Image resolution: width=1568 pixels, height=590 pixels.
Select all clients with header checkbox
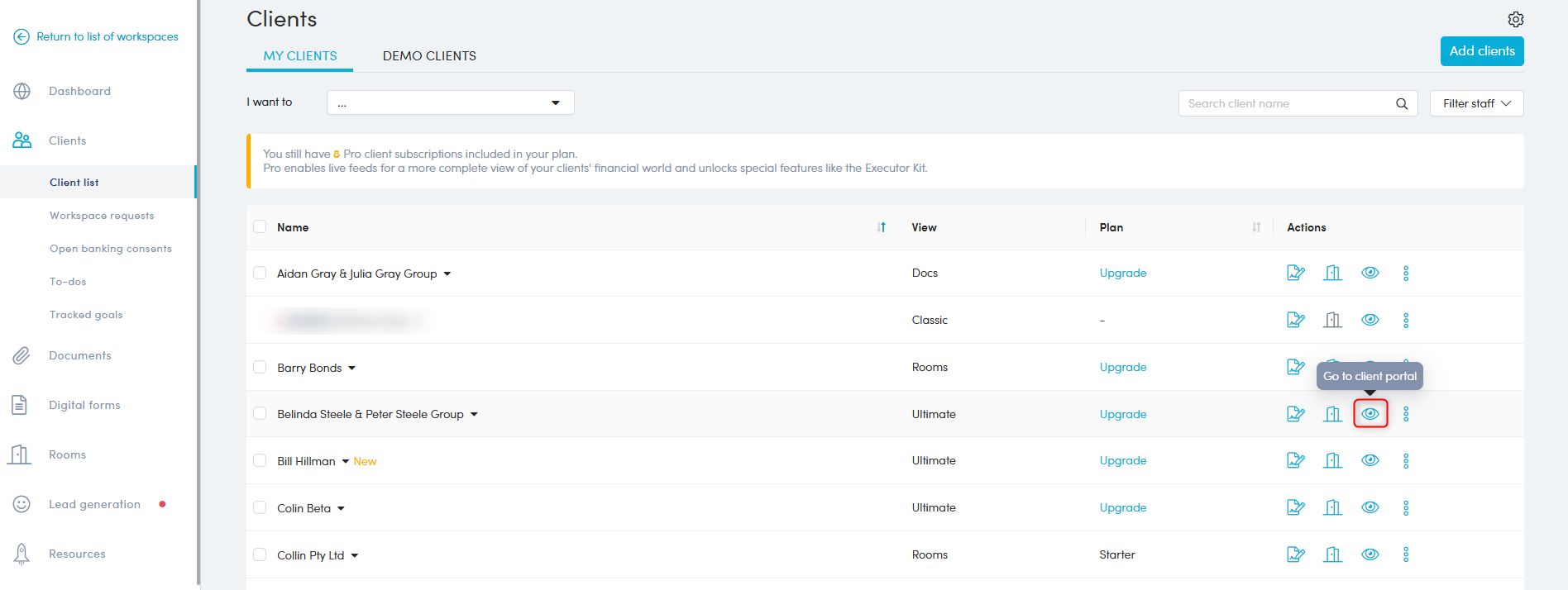260,226
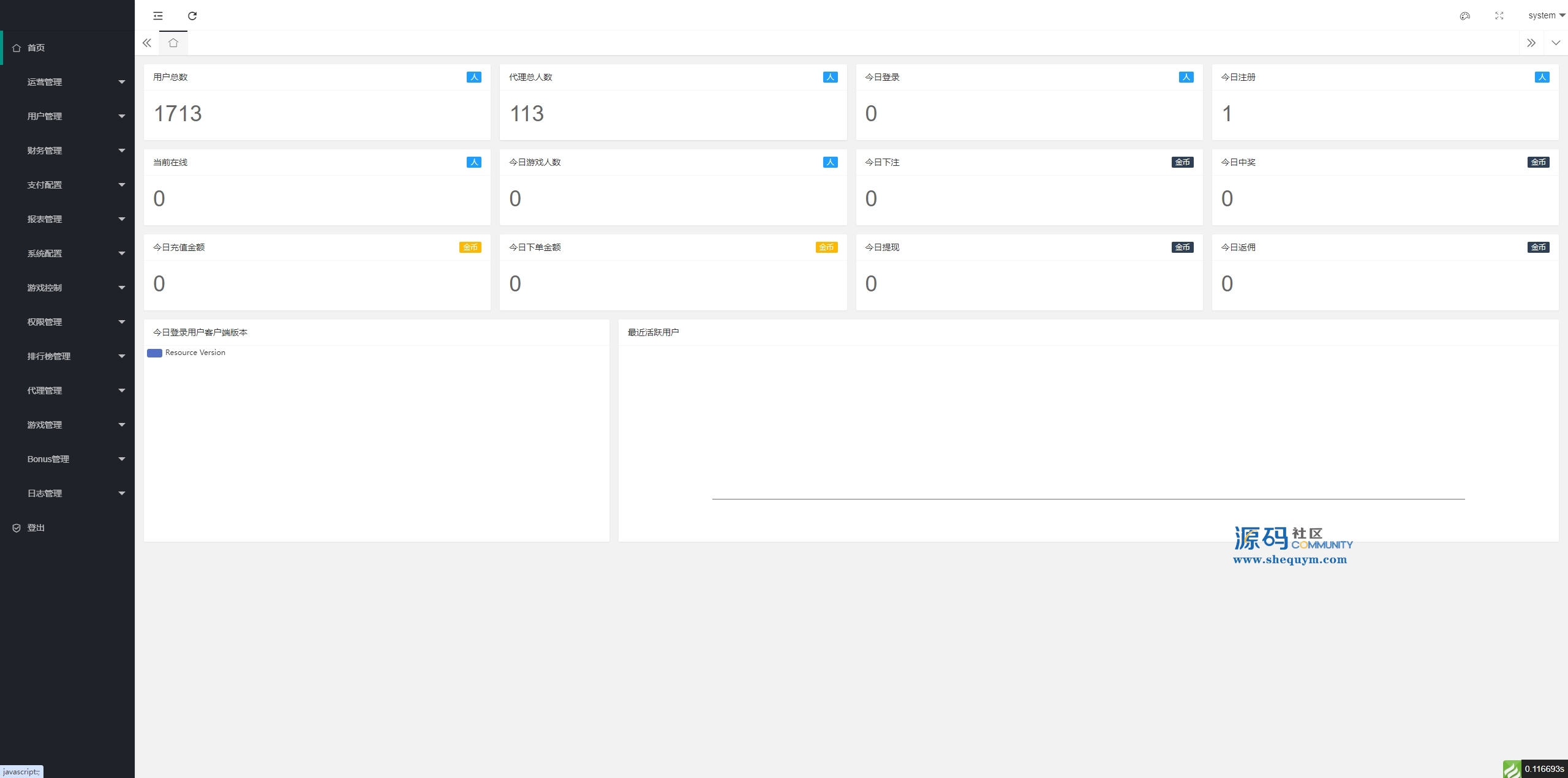
Task: Open the theme palette icon
Action: tap(1464, 16)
# # #
**JOB**
Write out the text of every item above word for word, omitting the pictures.

**RIGHT ANSWER**
Image resolution: width=1568 pixels, height=590 pixels.
Select all clients with header checkbox
260,226
Task: Open the theme palette icon
Action: tap(1464, 16)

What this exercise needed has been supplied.